Artificial Intelligence Training Data Being Developed by Wikipedia Due to Bot Overload
On hump day, the Wikimedia Foundation flipped the script, teaming up with Google's pet project Kaggle - a beloved data science playground. This new partnership aims to unleash a fine-tuned version of Wikipedia, tailored for AI model training. The initial rollout will cater to English and French languages, offering engineers a stripped-down version of Wikipedia's raw text. This makeover will remove any references or fancy markdown codes.
As a non-profit, volunteer-run platform, Wikipedia's cash flow primarily comes from donations, and it doesn't own the content it hosts. But that hasn't stopped it from sharing its immense repository of knowledge far and wide. For instance, Kiwix, a nifty offline Wikipedia version, has slithered its way into North Korea, serving as a secret information pipeline.
The deluge of bots out there scribbling away on Wikipedia in search of AI training content has sent traffic through the roof, and the costs have been escalating. The foundation announced earlier this month that bandwidth consumption has gone up by a whopping 50% since January 2024. To take the edge off this digital madness, the Foundation plans to release a standard, JSON- formatted version of Wikipedia articles. Hopefully, this move will discourage AI whizzes from flooding the website with requests.
"Kaggle's totally stoked to be a home for the Wikimedia Foundation's data, man! It's gonna be a gas, keeping this data accessible, available, and useful for all!" says Brenda Flynn, Kaggle's partnership lead, dishing out the excitement to The Verge.

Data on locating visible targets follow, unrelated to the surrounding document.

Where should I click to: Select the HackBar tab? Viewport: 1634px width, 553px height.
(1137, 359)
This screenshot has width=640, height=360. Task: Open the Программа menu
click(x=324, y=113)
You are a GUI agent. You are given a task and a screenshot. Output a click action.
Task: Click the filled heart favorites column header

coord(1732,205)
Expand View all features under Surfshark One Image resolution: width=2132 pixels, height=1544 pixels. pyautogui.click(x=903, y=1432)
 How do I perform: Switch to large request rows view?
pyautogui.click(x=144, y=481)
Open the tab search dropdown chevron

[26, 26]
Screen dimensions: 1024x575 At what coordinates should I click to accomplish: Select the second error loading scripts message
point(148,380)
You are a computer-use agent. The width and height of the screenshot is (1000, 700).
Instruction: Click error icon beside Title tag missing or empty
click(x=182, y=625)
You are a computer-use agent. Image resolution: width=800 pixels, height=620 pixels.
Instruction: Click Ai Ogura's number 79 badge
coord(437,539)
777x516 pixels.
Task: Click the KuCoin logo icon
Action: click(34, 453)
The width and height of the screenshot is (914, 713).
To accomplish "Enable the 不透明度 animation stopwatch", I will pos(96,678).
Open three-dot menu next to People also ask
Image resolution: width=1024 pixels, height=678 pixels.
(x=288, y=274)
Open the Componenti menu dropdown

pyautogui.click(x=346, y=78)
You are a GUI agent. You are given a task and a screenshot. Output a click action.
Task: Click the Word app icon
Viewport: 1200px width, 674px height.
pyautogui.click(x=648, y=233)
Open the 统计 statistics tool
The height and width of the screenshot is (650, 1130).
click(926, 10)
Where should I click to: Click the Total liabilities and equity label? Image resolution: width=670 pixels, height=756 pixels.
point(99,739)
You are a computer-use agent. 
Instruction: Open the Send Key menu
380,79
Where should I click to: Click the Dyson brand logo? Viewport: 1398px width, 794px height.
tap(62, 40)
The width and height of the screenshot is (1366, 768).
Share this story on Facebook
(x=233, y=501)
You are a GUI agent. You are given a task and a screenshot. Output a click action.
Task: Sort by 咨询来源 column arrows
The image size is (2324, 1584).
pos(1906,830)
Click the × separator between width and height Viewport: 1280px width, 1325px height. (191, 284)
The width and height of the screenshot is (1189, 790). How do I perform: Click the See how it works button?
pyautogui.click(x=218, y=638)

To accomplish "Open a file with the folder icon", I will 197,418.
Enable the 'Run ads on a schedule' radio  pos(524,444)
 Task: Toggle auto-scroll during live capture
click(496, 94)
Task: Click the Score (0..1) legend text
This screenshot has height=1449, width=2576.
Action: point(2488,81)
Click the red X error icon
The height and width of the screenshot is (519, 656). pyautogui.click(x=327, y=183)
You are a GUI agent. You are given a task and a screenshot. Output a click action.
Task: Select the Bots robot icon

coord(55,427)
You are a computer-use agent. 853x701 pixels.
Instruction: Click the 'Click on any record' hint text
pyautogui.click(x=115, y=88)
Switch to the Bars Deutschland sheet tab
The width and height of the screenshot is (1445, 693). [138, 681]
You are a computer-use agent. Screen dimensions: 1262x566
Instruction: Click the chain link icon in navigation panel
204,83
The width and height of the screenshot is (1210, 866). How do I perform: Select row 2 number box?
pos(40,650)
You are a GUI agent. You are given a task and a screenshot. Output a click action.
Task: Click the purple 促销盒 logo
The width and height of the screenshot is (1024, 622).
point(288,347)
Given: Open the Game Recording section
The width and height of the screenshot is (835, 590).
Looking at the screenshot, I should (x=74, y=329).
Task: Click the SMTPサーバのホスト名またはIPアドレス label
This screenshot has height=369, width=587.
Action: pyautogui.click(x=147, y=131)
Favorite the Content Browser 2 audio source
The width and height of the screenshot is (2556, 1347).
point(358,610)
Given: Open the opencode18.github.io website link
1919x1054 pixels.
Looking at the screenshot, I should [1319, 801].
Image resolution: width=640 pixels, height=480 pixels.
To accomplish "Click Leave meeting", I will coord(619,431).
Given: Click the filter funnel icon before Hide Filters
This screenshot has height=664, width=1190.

The tech industry's slacker attitude toward content creators is evident, as they place little worth on individual creative endeavors. Some believe that content should be free and that snagging it for AI model training constitutes fair game due to the wondrous nature of AI. But remember, someone's gotta create the content in the first place, and it ain't cheap. AI startups have been blithely sidestepping accepted norms around website-crawling etiquette, ignoring a site's wishes not to get swamped.
Training language models that produce chatty AI responses calls for bucketloads of data. Over the past few years, these training data sets have become akin to black gold in the AI gold rush. It's no secret that the leading models are reared on copyrighted works, and several AI companies continue to duke it out in court over theseissues.
Some Wikipedia contributors might not be too thrilled about their content being used for AI training, for various reasons. All contributions on Wikipedia are protected by Creative Commons Attribution-ShareAlike licenses, which lets anyone share, fiddle with, and build upon content, as long as they credit the original author and keep the same terms for their works.
The dataset available via Kaggle is a treasure trove for developers, totally free to snatch up. According to Gizmodo, the Wikimedia Foundation is harvesting Wikipedia's data through a "Structured Content" beta program within Wikipedia Enterprise, a VIP offering for high-volume users. They assure that AI model companies and other users are still expected to honor Wikipedia's attribution and licensing terms.
- The Wikimedia Foundation, in collaboration with Google's project Kaggle, is aiming to alter Wikipedia for AI model training in the future, starting with English and French languages.
- In the tech industry, there's a questionable approach towards content creators, with AI startups seemingly disregarding accepted norms about website-crawling etiquette.
- AI model companies, including those using Wikipedia's data for training, are expected to adhere to the Creative Commons Attribution-ShareAlike licenses that protect all contributions on Wikipedia.
- Kaggle, a beloved data science playground, is thrilled about the partnership with the Wikimedia Foundation, seeing it as an opportunity to keep the data accessible, available, and useful for tech enthusiasts.
- Over the past few years, large amounts of data have become crucial for training language models that generate chatty AI responses, and these data sets have become as valuable as black gold in the AI gold rush.
- Some AI whizzes have been flooding Wikipedia with requests for data, contributing to a significant increase in bandwidth consumption on the platform, yet this move by the Foundation aims to discourage such behavior by releasing a standard, JSON-formatted version of Wikipedia articles.